Nach einer kleiner Pause melden wir uns zurück mit der ersten Newsletterausgabe des Jahres 2021. Diesmal freuen wir uns über ein Editorial von Herrn Prof. Dr. Hermann Butzer.

Durch die Newsletterpause hat sich eine ganze Reihe an Neuigkeiten und Ankündigungen angesammelt, die wir hier zusammengetragen haben. Davon möchten wir insbesondere zwei Themen hervorheben: Einerseits die online Uni-Wahlen, bei denen Studierende und Mitarbeitende noch bis zum 29. Januar ihre Vertretung in verschiedenen Organen und Gremien wählen können. Andererseits möchten wir die Fortgeschrittenen unter Ihnen einladen, sich als Schiedsrichterin oder Schiedsrichter beim Hannover PreMoot zu engagieren, um möglichst vielen der interessierten Teams aus aller Welt eine Teilnahme zu ermöglichen. Mehr dazu im Folgenden.

Außerdem finden Sie auch in dieser Ausgabe einen Veranstaltungsbericht, einen Überblick über die neuesten Videos des Projekts "JurClip", einen neuen Beitrag der Reihe "Kennst du schon?" und zum Abschluss einige Veranstaltungshinweise sowie eine kleine Auswahl aktueller, potentiell examensrelevanter Rechtsprechung.

Wir wünschen eine gewinnbringende Lektüre. Falls Sie den Newsletter noch nicht abonniert haben, können Sie das hier nachholen.

— Das Web-Team der Juristischen Fakultät Hannover

Welche Kontinuitäten und Diskontinuitäten bestehen zwischen der Reichsverfassung von 1871 und dem Grundgesetz?

Liebe Studierende,
liebe Mitglieder der Fakultät,

in diesem Jahr jährt sich die Gründung des Deutschen Reichs zum 150. Mal. Im Kaiserreich und auch noch in der Weimarer Republik wurde diesbezüglich meist der 18. Januar 1871 genannt, der Tag, an dem der preußische König Wilhelm I. zum Deutschen Kaiser proklamiert worden war. Schon seit einigen Wochen wurde damals die französische Hauptstadt Paris von den deutschen Koalitionstruppen belagert. Sitz des Hauptquartiers der deutschen Armeen war Versailles. Die preußische Führung und – zumindest teilweise – die regierenden Fürsten der verbündeten Staaten waren um Paris versammelt. Diese Umstände und möglicherweise auch der Wille, die Stellung als (neue) europäische Großmacht kundzutun, führten zur Proklamation im prachtvollen Spiegelsaal im Schloss Versailles, den der eine oder andere von Ihnen vielleicht schon einmal im Rahmen einer Paris-Reise besucht hat.
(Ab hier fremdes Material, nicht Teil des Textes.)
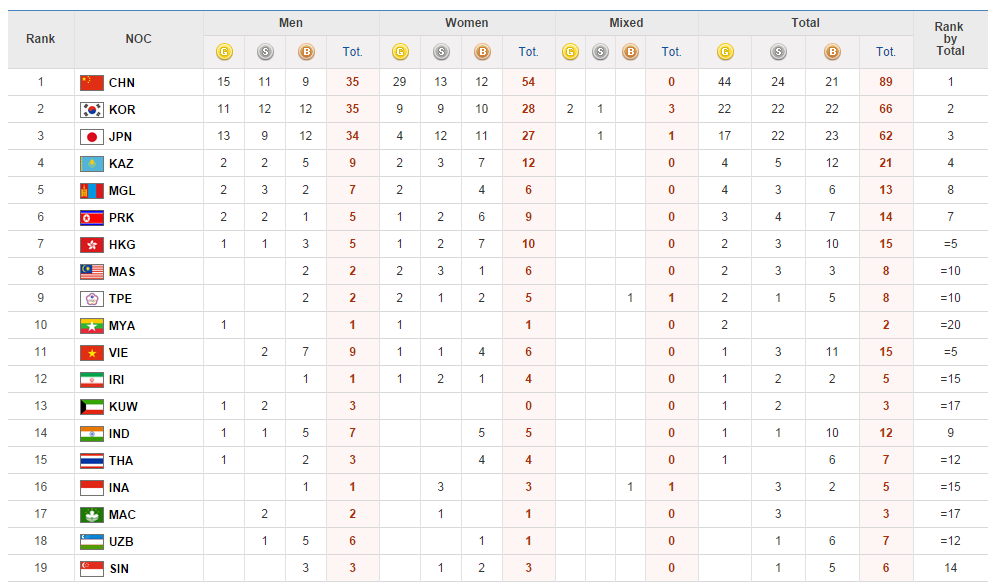Open the KOR country link
The width and height of the screenshot is (1002, 582).
click(x=122, y=110)
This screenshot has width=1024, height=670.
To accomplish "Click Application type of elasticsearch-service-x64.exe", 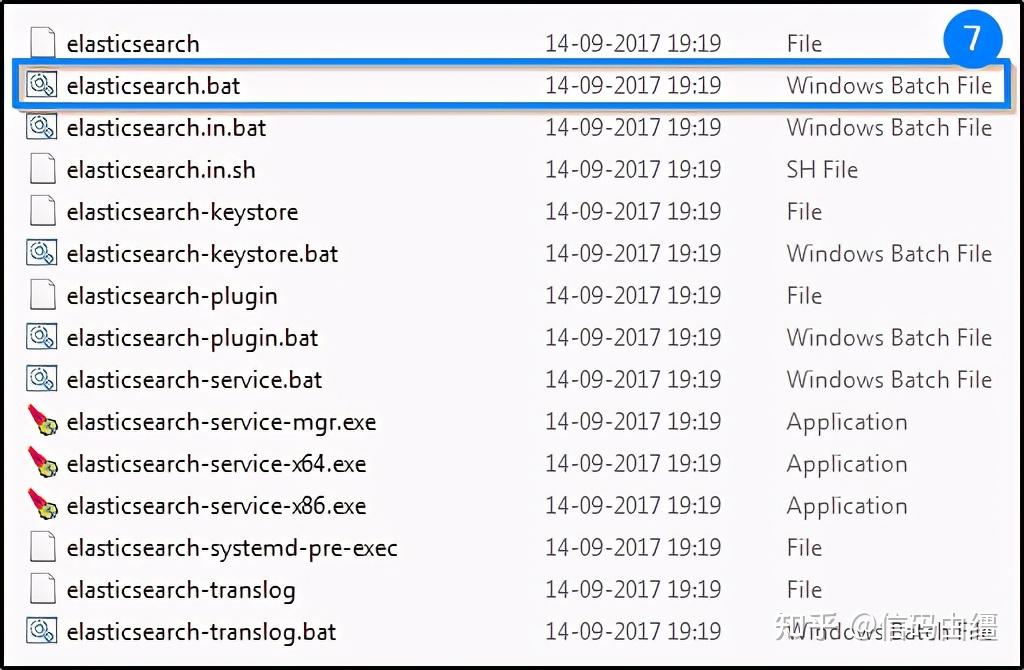I will coord(847,464).
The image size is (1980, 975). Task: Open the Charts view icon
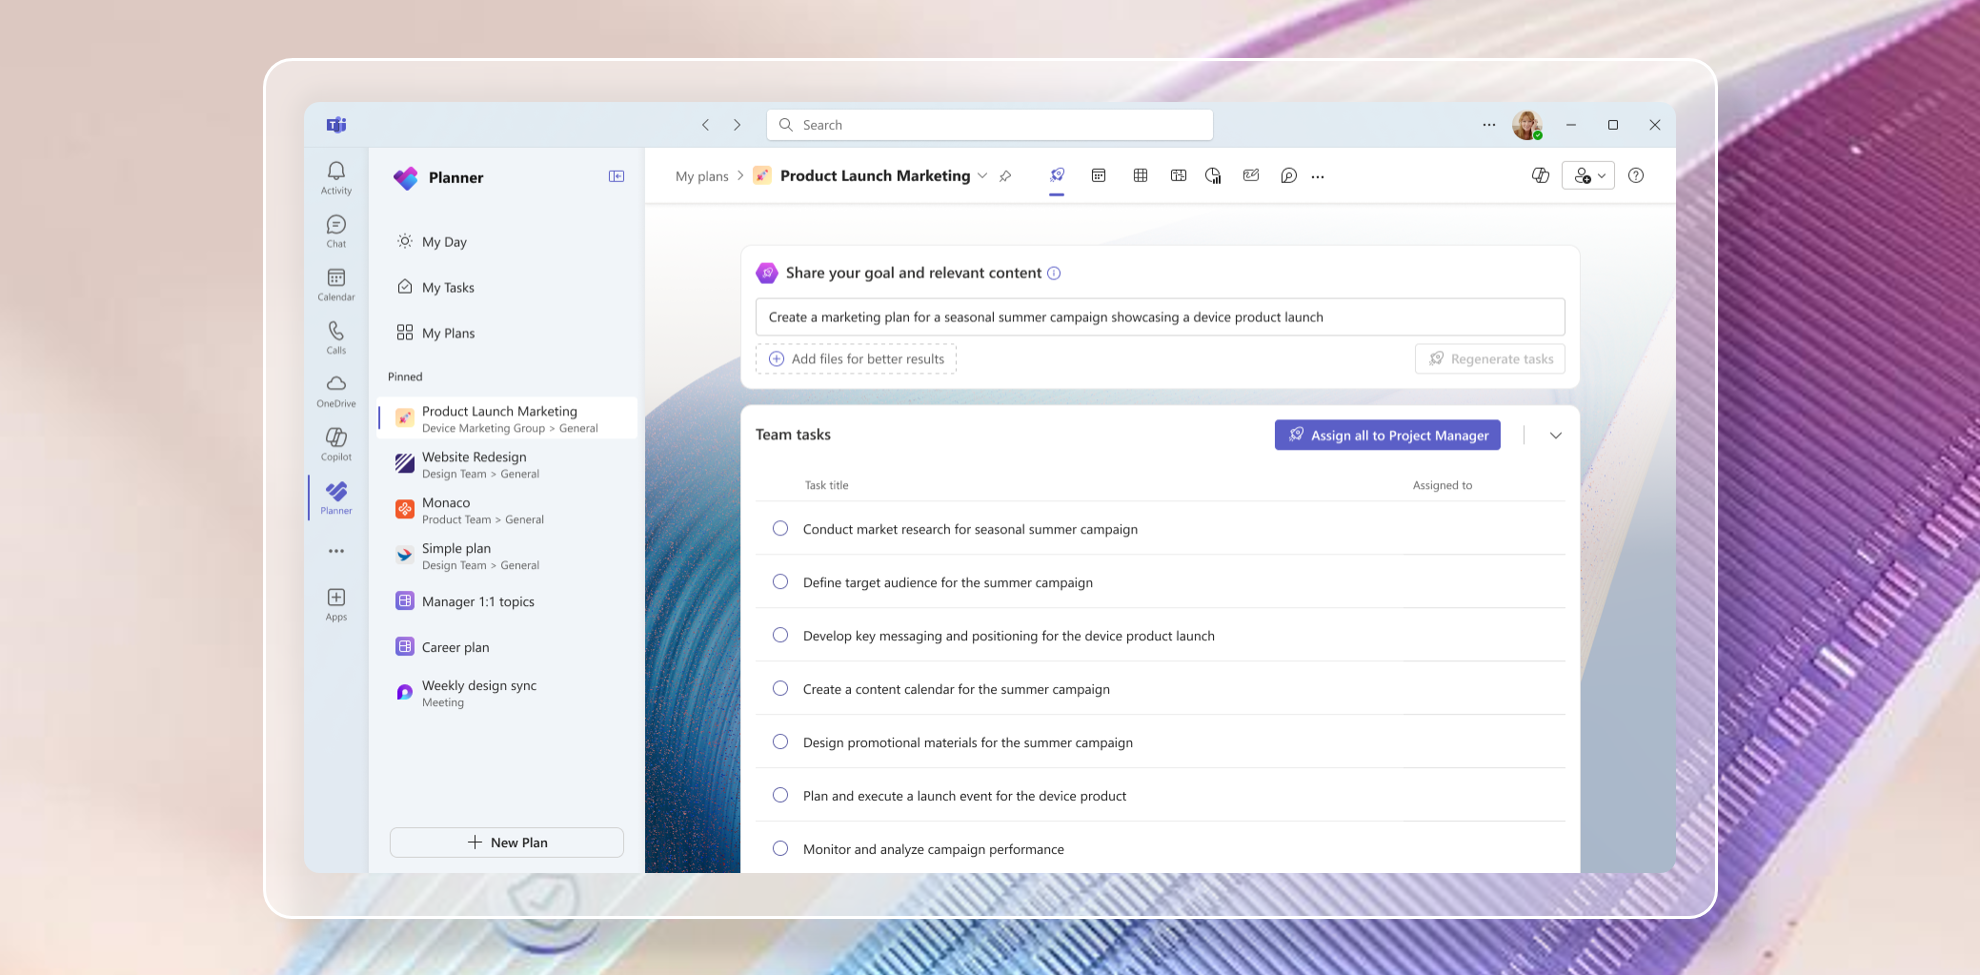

Staats- und völkerrechtlich betrachtet war die Kaiserproklamation und die Ausrufung des Deutschen Reichs aber nur ein Akt der förmlichen Amtseinweisung und Amtsergreifung. Denn das Deutsche Reich war zu diesem Zeitpunkt schon existent: Nach dem gemeinsamen Sieg der deutschen Staaten im Deutsch-Französischen Krieg waren die süddeutschen Staaten Baden, Württemberg, Bayern und Hessen mit seinen Gebieten südlich des Mains nämlich mit Wirkung vom 1. Januar 1871 dem von Preußen 1867 ins Leben gerufenen Norddeutschen Bund beigetreten, der nunmehr kurzzeitig als „Deutscher Bund“ auftrat. Und ebenfalls am 1. Januar 1871 trat die neue Bundesverfassung in Kraft. Ihr folgte später eine redigierte Fassung vom 16. April 1871, die heute meist als die Bismarck'sche Reichsverfassung bezeichnet wird. Diese Verfassung trat am 4. Mai 1871 rückwirkend zum 1. Januar 1871 in Kraft. Dessen ungeachtet ist der 18. Januar 1871, ein Mittwoch, im Bewusstsein der Deutschen der eigentliche Reichsgründungstag geblieben.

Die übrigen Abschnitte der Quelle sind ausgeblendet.